** What the task asks **
Copy the listing below letter for letter, passing over each picture.

───── Dataset entries ─────

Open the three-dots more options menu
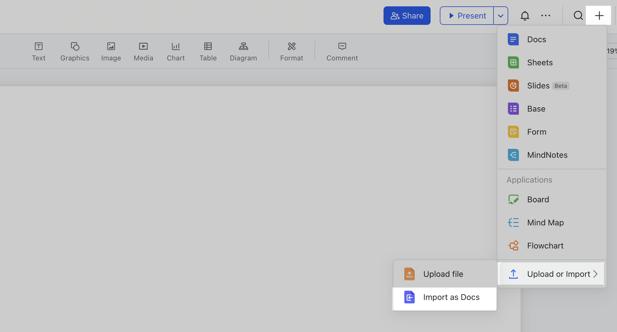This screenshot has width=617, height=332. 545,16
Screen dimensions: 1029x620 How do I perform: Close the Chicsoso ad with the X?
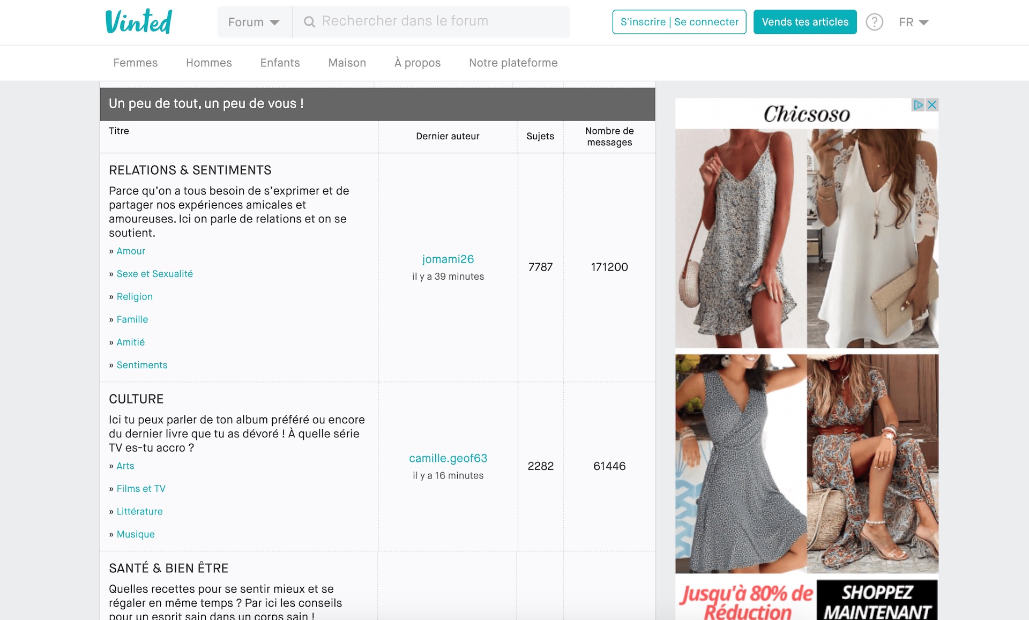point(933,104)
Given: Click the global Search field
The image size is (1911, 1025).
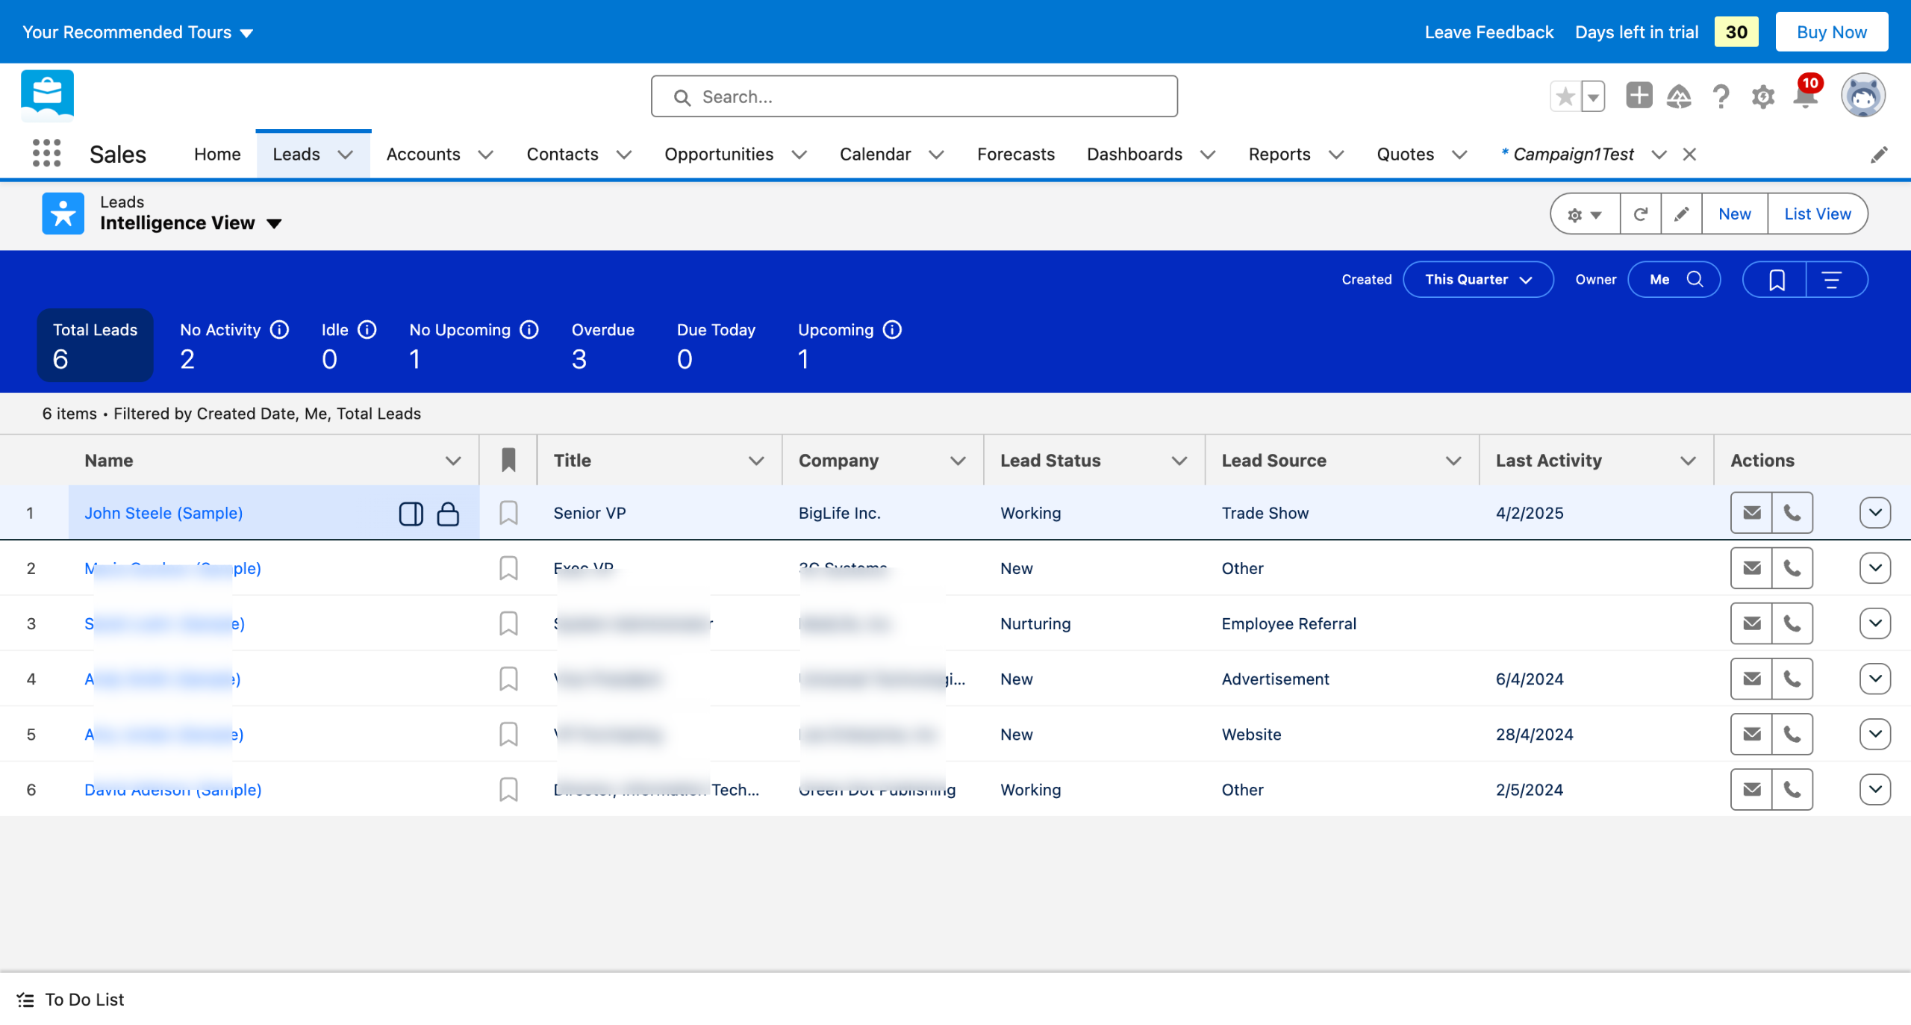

─────

** Answer to this problem **
Open the three-dots more options menu
This screenshot has width=617, height=332. 545,16
Screen dimensions: 1029x620 How do I perform: Close the Chicsoso ad with the X?
point(933,104)
Given: Click the global Search field
The image size is (1911, 1025).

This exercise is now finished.